* _INFORMATION GIVEN_
= = = = =
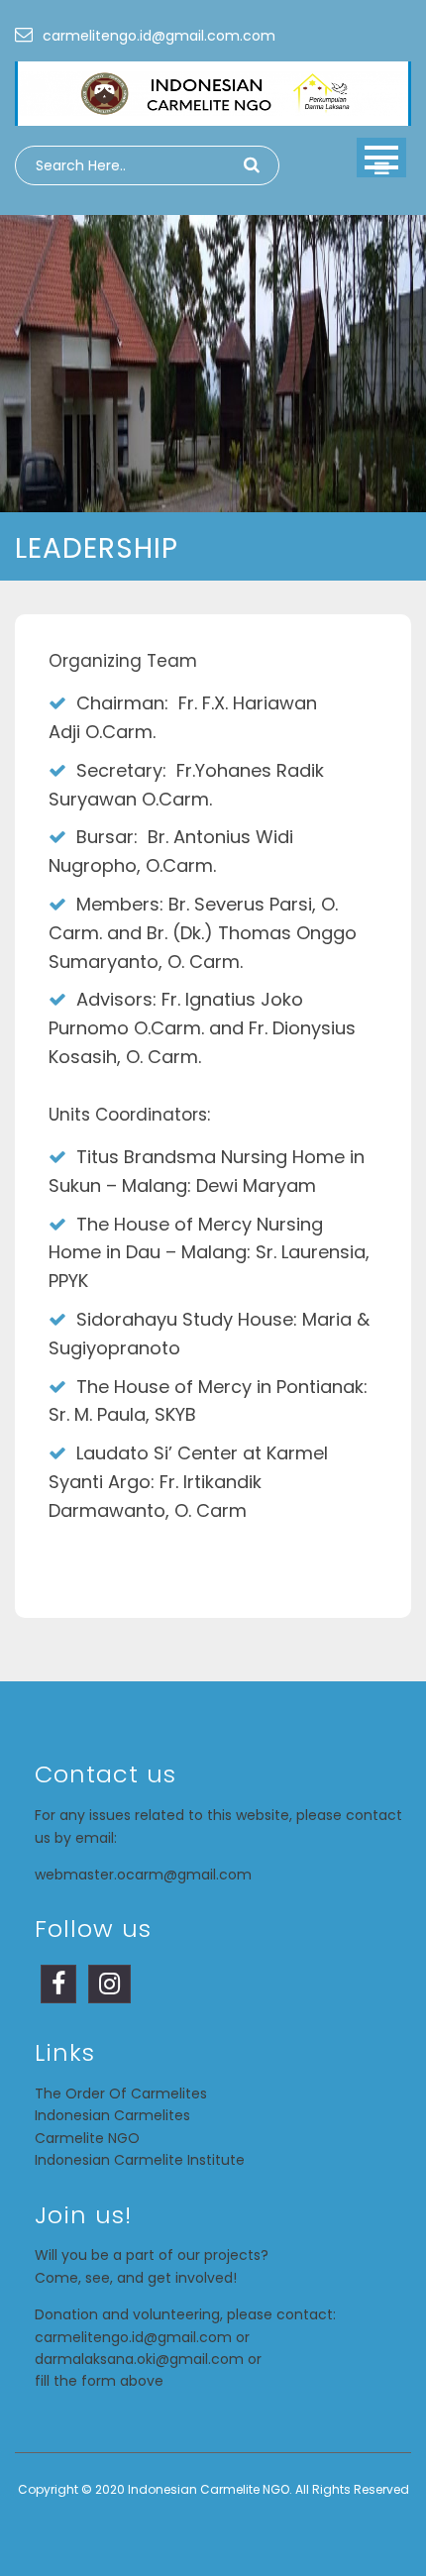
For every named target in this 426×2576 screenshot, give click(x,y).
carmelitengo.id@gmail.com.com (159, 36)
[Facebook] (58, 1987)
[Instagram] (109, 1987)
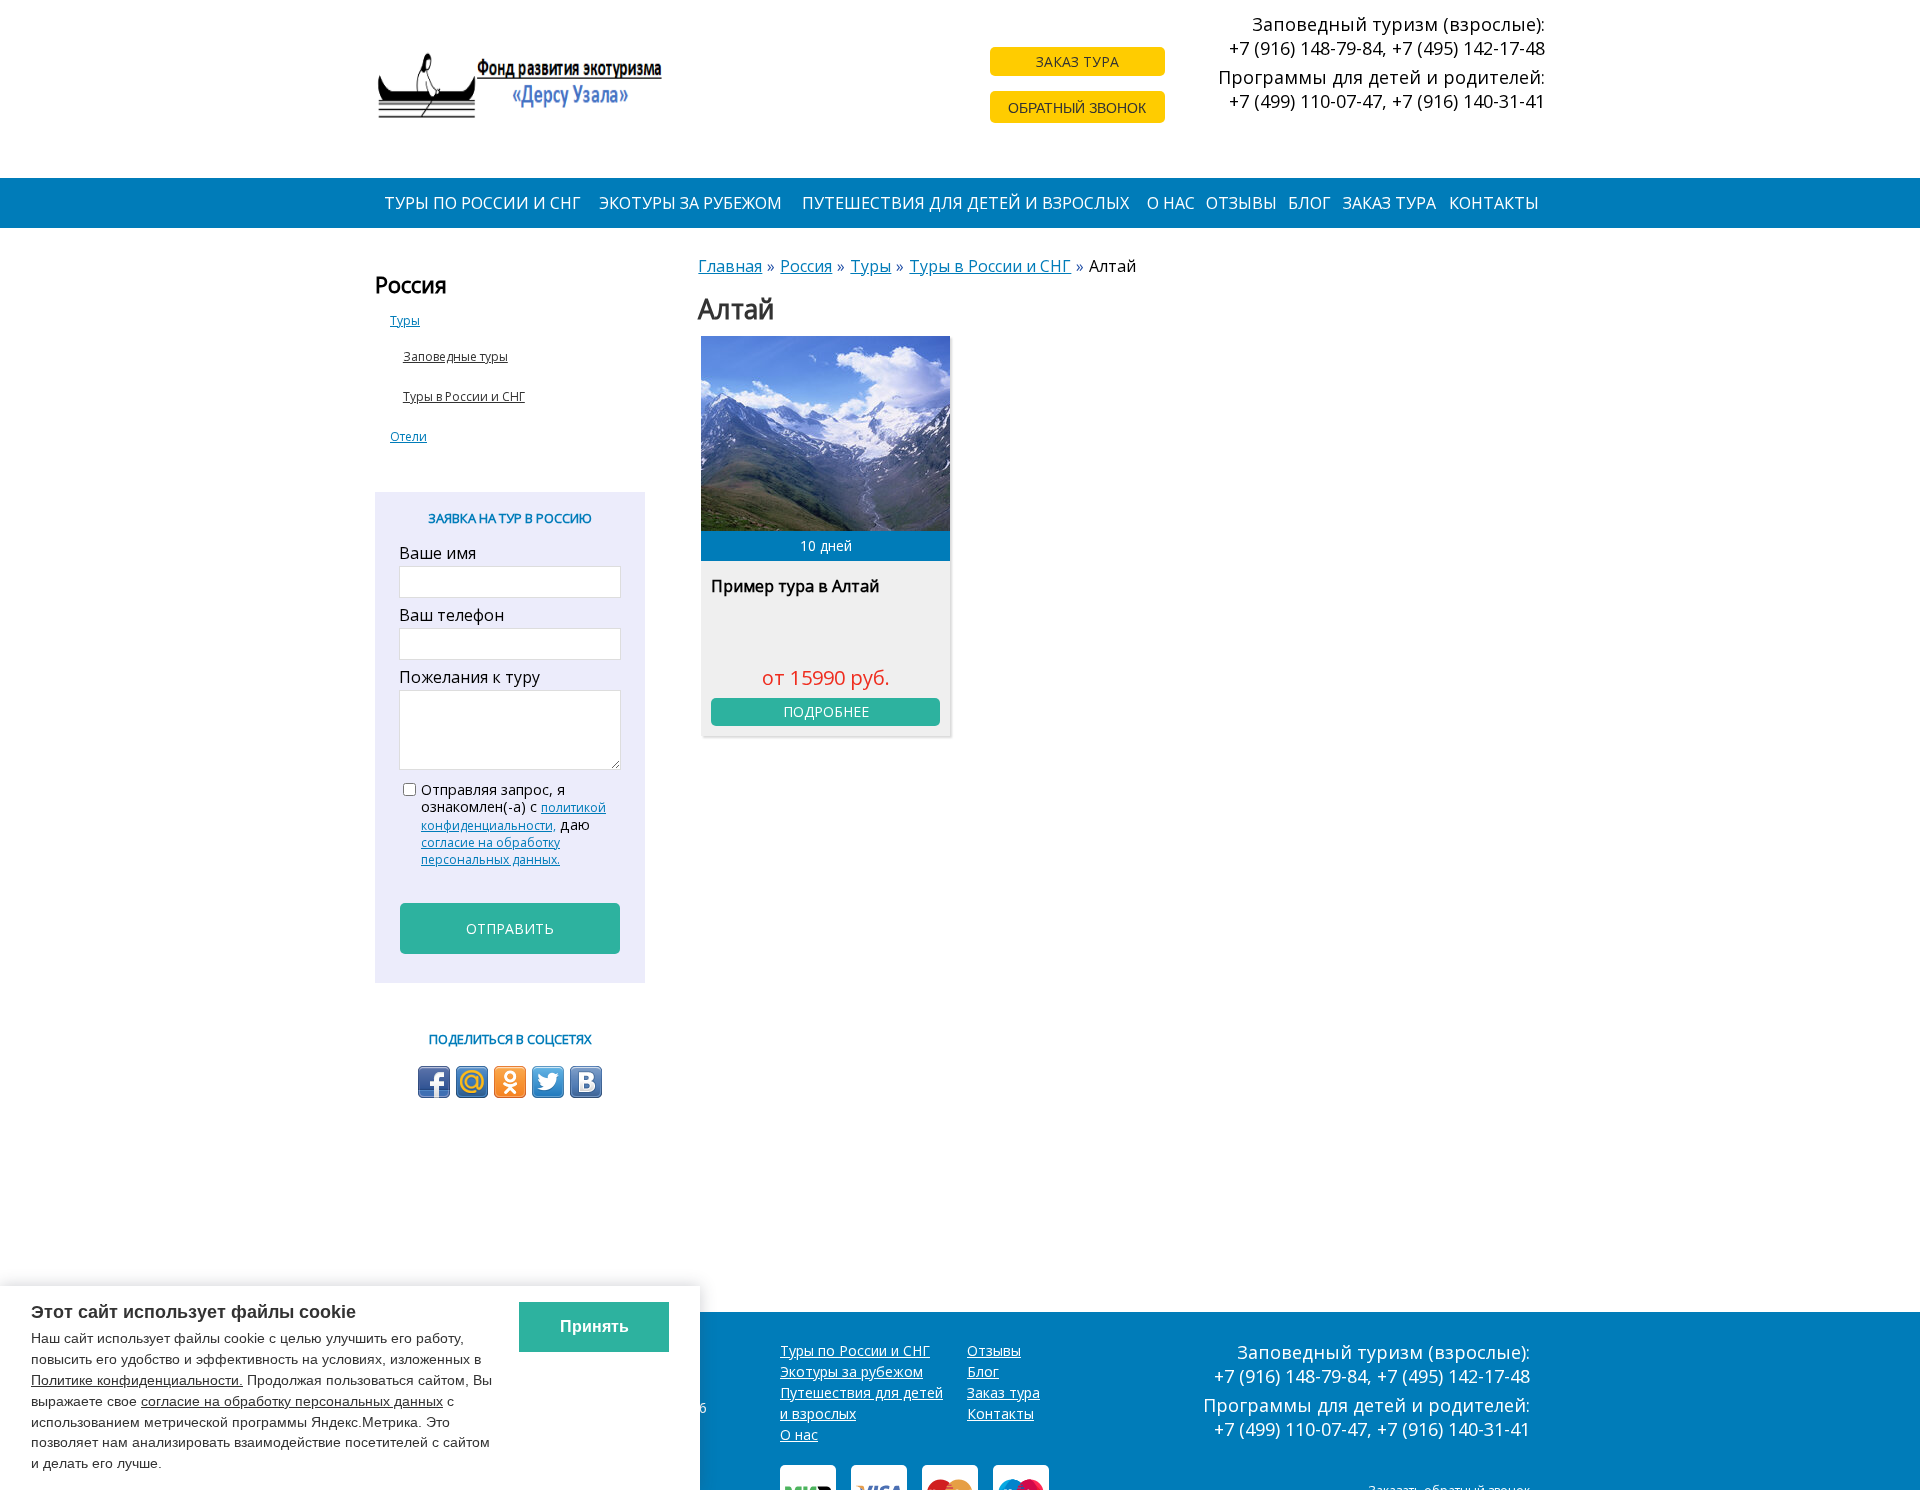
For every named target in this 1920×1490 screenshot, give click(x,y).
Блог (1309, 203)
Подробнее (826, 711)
= = = = =
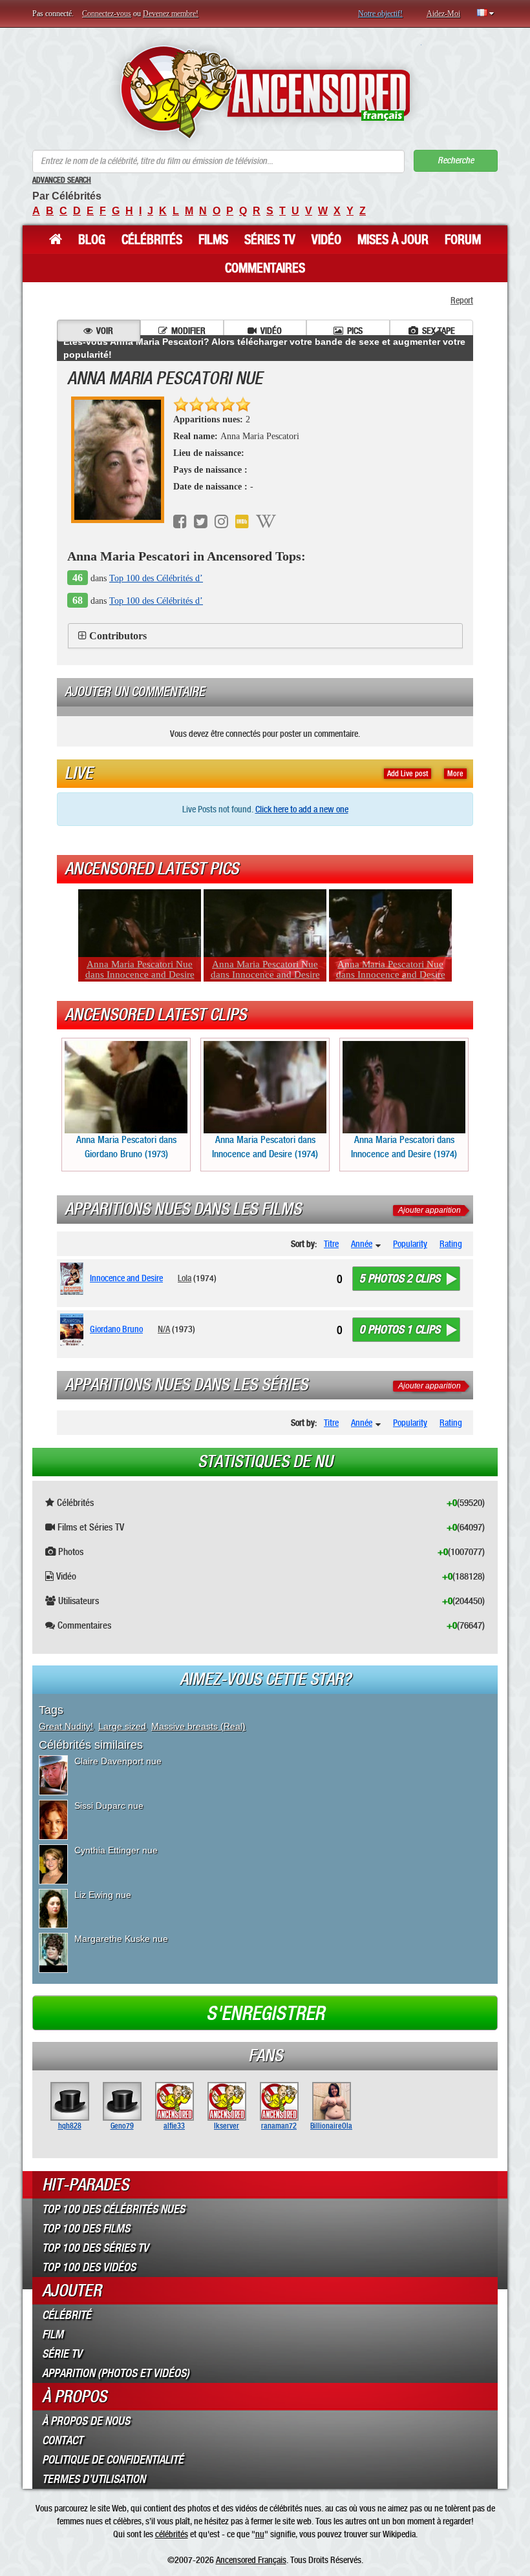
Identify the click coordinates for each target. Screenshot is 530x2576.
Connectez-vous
= = = = =
* _YOUR OBJECTIVE_
Copy out every line of the listing that contains the string "named".

* _TASK RESPONSE_
For every named target in this 426×2576 screenshot, give click(x,y).
For every named target in this 1920×1490 screenshot, give click(x,y).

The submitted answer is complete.